Single Neutrino

For this study the Monte Carlo truth is varied, the first set of plots illustrate the possible resolution achievable using truth children, in particular truth b-quark and lepton, which are shown below as under Figure.1 collections. As for the Figure.2 collections, the truth b-quark is replaced with a truth-jet matched to the b-quark parton. In cases where the b-quark has no associated truth-jet, the event is skipped. Figure.3 collections use the detector reconstructed jets but still use the truth children lepton. Again for instances where no jet is matched to the associated b-quark, the event is skipped. Finally, Figure.4 collections illustrate the worst possible resolution, since the truth children lepton is replaced with detector based matched lepton. Similar to the (truth)-jet cases, if neither a b-quark has been matched to a jet or the truth children lepton has no associated matching, the event is skipped.

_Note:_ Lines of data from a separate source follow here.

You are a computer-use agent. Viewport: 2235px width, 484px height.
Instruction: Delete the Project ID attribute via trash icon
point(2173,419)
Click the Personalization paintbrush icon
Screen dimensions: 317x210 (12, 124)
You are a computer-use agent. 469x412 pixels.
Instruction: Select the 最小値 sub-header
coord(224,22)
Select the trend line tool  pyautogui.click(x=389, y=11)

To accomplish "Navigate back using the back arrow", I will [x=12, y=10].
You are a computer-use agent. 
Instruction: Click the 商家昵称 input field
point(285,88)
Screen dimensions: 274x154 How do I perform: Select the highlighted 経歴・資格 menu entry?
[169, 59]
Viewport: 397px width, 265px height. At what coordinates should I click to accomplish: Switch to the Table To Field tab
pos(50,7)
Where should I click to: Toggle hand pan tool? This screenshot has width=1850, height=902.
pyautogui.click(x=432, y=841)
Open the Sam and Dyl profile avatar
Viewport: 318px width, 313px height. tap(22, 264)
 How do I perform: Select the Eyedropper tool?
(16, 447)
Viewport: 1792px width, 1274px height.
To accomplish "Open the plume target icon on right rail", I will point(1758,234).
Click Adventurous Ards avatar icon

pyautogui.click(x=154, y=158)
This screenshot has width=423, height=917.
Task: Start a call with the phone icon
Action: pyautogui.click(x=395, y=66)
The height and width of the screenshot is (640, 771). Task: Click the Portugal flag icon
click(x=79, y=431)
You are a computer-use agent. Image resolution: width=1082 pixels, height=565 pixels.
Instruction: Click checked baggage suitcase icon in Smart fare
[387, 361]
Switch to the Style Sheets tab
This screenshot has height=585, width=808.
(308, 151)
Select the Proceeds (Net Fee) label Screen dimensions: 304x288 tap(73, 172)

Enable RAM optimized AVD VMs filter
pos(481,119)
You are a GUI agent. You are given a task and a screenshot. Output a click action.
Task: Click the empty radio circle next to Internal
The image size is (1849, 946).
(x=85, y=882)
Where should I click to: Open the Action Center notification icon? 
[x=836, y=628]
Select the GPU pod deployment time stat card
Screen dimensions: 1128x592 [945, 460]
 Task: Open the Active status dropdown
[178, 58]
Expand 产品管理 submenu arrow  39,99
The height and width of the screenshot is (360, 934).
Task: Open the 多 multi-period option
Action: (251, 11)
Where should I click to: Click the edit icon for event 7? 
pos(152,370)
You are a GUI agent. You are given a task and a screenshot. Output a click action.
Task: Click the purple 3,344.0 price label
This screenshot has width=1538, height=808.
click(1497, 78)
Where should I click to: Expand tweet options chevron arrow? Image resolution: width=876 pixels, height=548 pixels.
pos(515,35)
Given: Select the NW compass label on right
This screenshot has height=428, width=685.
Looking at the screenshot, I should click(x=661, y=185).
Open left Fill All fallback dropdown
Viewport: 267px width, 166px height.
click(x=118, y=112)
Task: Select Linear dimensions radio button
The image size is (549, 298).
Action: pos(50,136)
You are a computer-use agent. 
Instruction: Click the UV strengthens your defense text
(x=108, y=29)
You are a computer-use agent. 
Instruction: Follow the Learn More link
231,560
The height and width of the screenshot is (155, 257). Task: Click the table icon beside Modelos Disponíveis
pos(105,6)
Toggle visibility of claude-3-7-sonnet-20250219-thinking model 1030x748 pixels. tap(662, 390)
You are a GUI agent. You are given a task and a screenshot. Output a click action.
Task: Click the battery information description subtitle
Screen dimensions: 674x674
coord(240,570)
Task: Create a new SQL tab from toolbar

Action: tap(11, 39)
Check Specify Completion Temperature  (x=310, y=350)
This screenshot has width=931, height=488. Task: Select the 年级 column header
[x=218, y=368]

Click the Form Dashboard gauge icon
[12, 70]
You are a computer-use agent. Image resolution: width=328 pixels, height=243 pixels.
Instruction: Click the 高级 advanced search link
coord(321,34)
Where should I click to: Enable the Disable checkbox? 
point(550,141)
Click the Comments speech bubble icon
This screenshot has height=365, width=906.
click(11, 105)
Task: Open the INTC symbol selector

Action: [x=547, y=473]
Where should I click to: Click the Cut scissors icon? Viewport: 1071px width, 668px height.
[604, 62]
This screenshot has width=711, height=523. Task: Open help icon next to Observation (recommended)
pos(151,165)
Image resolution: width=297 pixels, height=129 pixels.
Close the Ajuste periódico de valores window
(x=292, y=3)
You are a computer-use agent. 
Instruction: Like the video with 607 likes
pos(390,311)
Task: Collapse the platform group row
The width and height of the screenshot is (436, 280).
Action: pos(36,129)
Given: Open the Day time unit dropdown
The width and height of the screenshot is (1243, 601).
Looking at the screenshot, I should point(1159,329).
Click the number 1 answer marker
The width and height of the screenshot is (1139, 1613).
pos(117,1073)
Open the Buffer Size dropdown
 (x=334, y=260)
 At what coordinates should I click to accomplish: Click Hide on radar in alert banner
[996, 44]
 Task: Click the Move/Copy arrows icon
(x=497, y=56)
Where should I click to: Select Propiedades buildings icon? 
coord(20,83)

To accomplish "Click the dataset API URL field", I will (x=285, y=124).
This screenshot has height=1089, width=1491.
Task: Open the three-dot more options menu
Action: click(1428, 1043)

The latter part of the study focuses on bruteforcing the S-matrix values, which minimize the $\chi$ value of the difference between the truth and reconstructed neutrino kinematic values.

Selection Criteria

Events are required to have exactly one top-quark decaying leptonically. The $E_T$ and $\phi$ of the detector is used as input for the algorithm, with the top and W masses being derived from the truth children or matched (truth)-jets and detector leptons. The neutrino algorithm zero value is being set to 1e-10, since anything below this value creates large differences between C++ and Python floating point definitions. Furthermore, the momentum imbalance uncertainty matrix S, has been assigned the values: $S_xx = 1000, S_xy = 100, S_yx = 100, S_yy = 1000$ . These values were chosen arbitrarily, and not optimized for the bulk of the study. For the S-Matrix optimization, only detector based jets and leptons are used.